Tribune

Pour Franz-Olivier Giesbert, la chute de popularité du président n’est pas due à ses ennuis récents, mais à sa personnalité. Qu’il ferait bien de « chiraquiser »…

 Le Point - 6 septembre 2018 - Par Franz-Olivier Giesbert Franz olivier giesbert

Est-ce déjà le commencement de la fin après plus d’un an de présidence ? Trop courtes sont les analyses sur la chute de popularité de Macron. Ce qui est en question, à l’évidence, c’est moins sa politique que sa personnalité.

Sinon, la CGT l’aurait emporté haut la main sur la réforme de la SNCF au lieu de boire le bouillon une fois de plus. Sinon, les manifestations du printemps n’auraient pas été aussi squelettiques. Sinon, il n’y aurait pas chaque fois un certain consensus sur ses réformes qui, pour l’heure, restent assez modestes.

Si les Français admirent sa classe, son intelligence, excusez du peu, ils aiment de moins en moins Macron. Son cas n’est pas sans rappeler celui d’un président battu naguère malgré un bon bilan, et dont tout le monde s’accordait à reconnaître la vivacité d’esprit : VGE. Il y a du Giscard chez Macron. L’arrogance de la modernité. L’insolence du brio, de la comprenette.

Ce n’est pas si grave, diront les spin doctors, il suffit de changer de personnage et d’inventer un nouveau Macron « plus proche du peuple. » En démocratie, les premiers de la classe sont rarement populaires longtemps ; ils ont tôt fait de passer pour des têtes à claques parisiennes.

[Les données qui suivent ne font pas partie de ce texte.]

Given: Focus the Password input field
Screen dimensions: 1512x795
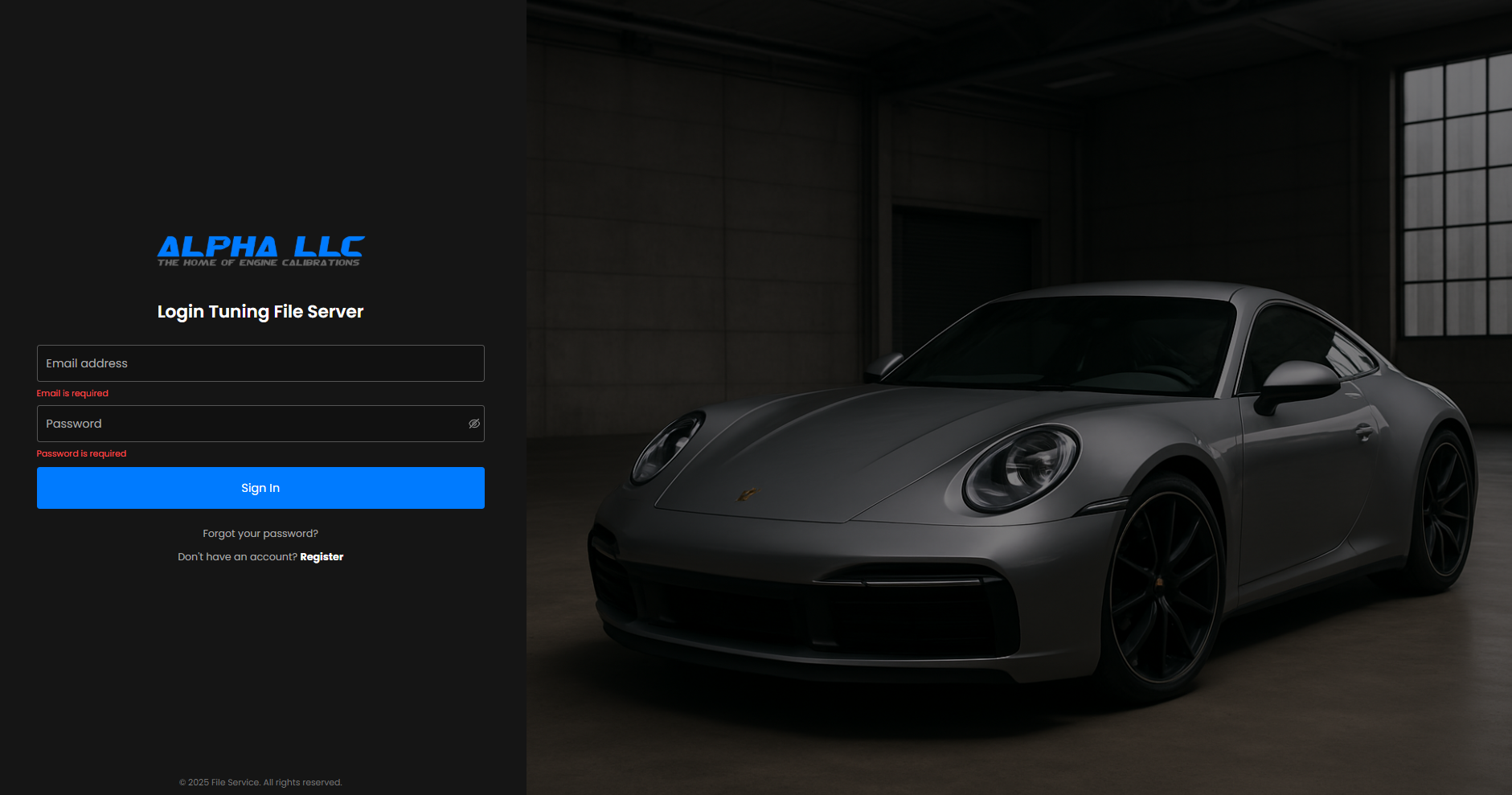Looking at the screenshot, I should [249, 424].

Les Français ne sont pas tous des Parisiens, contrairement à ce que veut nous faire croire le microcosme. La preuve, notre pays a installé à l’Elysée une longue cohorte qui, de Pompidou à Mitterrand, de Chirac à Hollande, apportait à Paris, collée aux semelles de ses chaussures, la glaise auvergnate, corrézienne, charentaise. Sans parler des odeurs de foin, de fumier, de foire agricole. Nous étions loin de l’hygiénisme high-tech qui prévaut aujourd’hui.

« La politique, c’est comme l’andouillette, ça doit sentir un peu la merde, mais pas trop. » Elève Macron, vous recopierez ça cent fois. C’est ce que disait le Lyonnais Edouard Herriot, grande figure du radicalisme de la IIIe République, fin lettré, par ailleurs académicien. Un propos génial, toujours vrai dans beaucoup de disciplines. Une leçon de modestie.

Les peuples n’aiment pas la perfection, le nickel-chrome. A propos de Giscard, un excellent écrivain oublié qui ne l’aimait pas observait drôlement : « On a tout dit, sauf qu’il était physiquement trop propre et croyait qu’il entraînerait la France derrière lui en laissant, dans son élégant sillage, un parfum délicat de savonnette » (Jean Cau). Avis à l’habilleuse de Macron : ses chemises blanches manquent de bugnes, ses cravates de macules.

Les pays adorent les présidents quand ils sont à leur image. D’où l’indestructible popularité aux Etats-Unis de Ronald Reagan ou de Bill Clinton, qui n’ont jamais prétendu remporter des concours d’intelligence mais ont incarné jusqu’à la caricature l’Amérique éternelle. Tout au long de sa carrière, Jacques Chirac, un érudit qui pensait en millénaires et ne s’aimait pas, s’est ingénié à passer pour un inculte, un lourdaud de la France profonde. Avec succès auprès de la presse gogo.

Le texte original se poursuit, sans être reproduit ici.